EXCERPTED TEXT
►

HOST: An audiotape broadcast Tuesday on Al-Jazeera Arab television calls on Muslims to support Iraq in the event of a war and for suicide attacks against the United States. Matthew Leavitt, senior fellow on terrorism studies at the Washington Institute for Near East Policy, talked about the tape, that is said to be the voice of Osama bin Laden, with V-O-A's Sarah Williams.

MR. LEAVITT: It Is more telling, I think, that it was again an audiotape and not a videotape, lending further credence to the possibility that bin Laden is not in as good health as he might have been before Tora Bora.

MS. WILLIAMS: The United States has been saying that the tape shows a link between Baghdad and al-Qaida. Do you agree with that?

MR. LEAVITT: What it shows is a like-mindedness. What it shows is that they are contributors to the same overall problem. It is not an indication that they are planning operations together or that they are proactively engaged in a single mission. It does contribute to the administration's argument that al-Qaida and Iraq are contributing to the same problem of international security, that they both are intent on targeting the West, and particularly the United States.

◄

SOURCE DATA

►

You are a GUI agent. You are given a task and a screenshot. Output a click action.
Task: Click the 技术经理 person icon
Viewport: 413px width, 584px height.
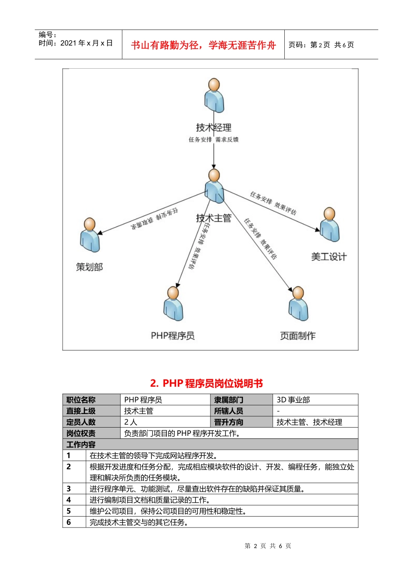click(x=214, y=96)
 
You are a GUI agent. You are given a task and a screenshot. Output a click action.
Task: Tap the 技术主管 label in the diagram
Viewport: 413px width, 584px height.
click(x=213, y=218)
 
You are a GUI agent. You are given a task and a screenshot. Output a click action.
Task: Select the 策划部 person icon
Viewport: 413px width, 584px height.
click(x=90, y=235)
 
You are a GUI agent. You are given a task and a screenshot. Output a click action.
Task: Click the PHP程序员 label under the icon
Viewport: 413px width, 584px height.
click(x=173, y=336)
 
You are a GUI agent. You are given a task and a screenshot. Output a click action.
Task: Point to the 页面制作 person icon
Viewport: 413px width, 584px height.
click(x=298, y=304)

◄

REQUIREMENT 1
Using the transcript, answer each question:
(a) On which television network was the audiotape broadcast?
(b) At what institution is Matthew Leavitt a senior fellow?
(c) According to Leavitt, what does the tape show about Baghdad and al-Qaida?
REQUIREMENT 2
Decide whether each statement agrees with the transcript, answering yes or no and quoting the words that settle it.
(a) The recording attributed to bin Laden was a videotape.
(b) Leavitt says the tape indicates that Baghdad and al-Qaida are planning operations together.
(c) The tape calls on Muslims to support Iraq in the event of a war.

PROBLEM SOLUTION 1
(a) Al-Jazeera Arab television
(b) The Washington Institute for Near East Policy
(c) A like-mindedness

PROBLEM SOLUTION 2
(a) No: "it was again an audiotape and not a videotape"
(b) No: "It is not an indication that they are planning operations together"
(c) Yes: "calls on Muslims to support Iraq in the event of a war"